Gezien haar technisch kunnen en hang naar realisme, ook psychologisch, zou een volwassen lange animatie ook geen vergezochte volgende stap zijn. Halberstad aarzelt. “Bij kinderfilms kun je met meer wegkomen. Dingen die volwassenen misschien cliché vinden. Dan heb je een ventiel.” Maar ze beaamt dat haar grote voorbeeld, Wes Andersons Fantastic Mr. Fox (2009), juist dat doet: psychologisch realistische animatie, ook voor volwassenen, met toch een ventiel van slapstick op z’n tijd. “Werken voor een ouder publiek is ook wel echt een uitdaging.
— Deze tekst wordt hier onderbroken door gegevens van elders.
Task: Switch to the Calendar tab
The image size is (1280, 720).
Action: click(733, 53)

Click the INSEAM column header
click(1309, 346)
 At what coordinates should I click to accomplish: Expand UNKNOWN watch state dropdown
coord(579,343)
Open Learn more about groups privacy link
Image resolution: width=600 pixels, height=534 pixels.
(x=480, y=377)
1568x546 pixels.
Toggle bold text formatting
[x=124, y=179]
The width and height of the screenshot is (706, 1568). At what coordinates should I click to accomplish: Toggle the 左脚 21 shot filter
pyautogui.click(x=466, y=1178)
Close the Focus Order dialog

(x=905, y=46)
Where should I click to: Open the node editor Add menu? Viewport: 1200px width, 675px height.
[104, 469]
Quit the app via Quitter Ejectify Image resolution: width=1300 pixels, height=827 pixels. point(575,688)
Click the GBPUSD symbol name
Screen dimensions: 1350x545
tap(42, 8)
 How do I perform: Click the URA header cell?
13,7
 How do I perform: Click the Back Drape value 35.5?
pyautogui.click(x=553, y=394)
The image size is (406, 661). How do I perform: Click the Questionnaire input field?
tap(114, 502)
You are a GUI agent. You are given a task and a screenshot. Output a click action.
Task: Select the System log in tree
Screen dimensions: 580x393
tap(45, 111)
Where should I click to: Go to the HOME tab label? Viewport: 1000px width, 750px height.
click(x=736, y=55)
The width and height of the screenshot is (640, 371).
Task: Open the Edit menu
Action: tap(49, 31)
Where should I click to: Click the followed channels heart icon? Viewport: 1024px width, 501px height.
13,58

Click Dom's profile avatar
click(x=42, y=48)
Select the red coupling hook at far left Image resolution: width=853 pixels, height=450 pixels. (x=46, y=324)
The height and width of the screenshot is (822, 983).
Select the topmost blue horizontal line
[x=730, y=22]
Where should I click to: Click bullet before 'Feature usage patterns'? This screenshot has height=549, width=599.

We zijn nu een prequel aan het maken, over hoe Babs’ ouders verliefd werden, die al meer voor adolescenten is.”

Knor

Ze sluit niets uit, wil ze maar zeggen. Ook een eventuele serie van Knor niet – maar die mag dan wel iemand anders gaan regisseren (na zoveel jaar productie is ze er zelf wel even klaar mee). Ook merchandising van het extreem knuffelbare biggetje ziet ze, desgevraagd, best zitten. “Daar zitten natuurlijk rechtenkwesties aan vast, omdat het is gebaseerd op het boek van Tosca Menten. Maar op zich zou het natuurlijk te gek zijn. De film is verkocht aan Japan en daar vroegen ze om merchandise, dus wie weet.” Want als er één land goed is in schattige merch is het wel Japan. En dan kan straks misschien iedereen zelf een kleine Knor vasthouden. In het echt.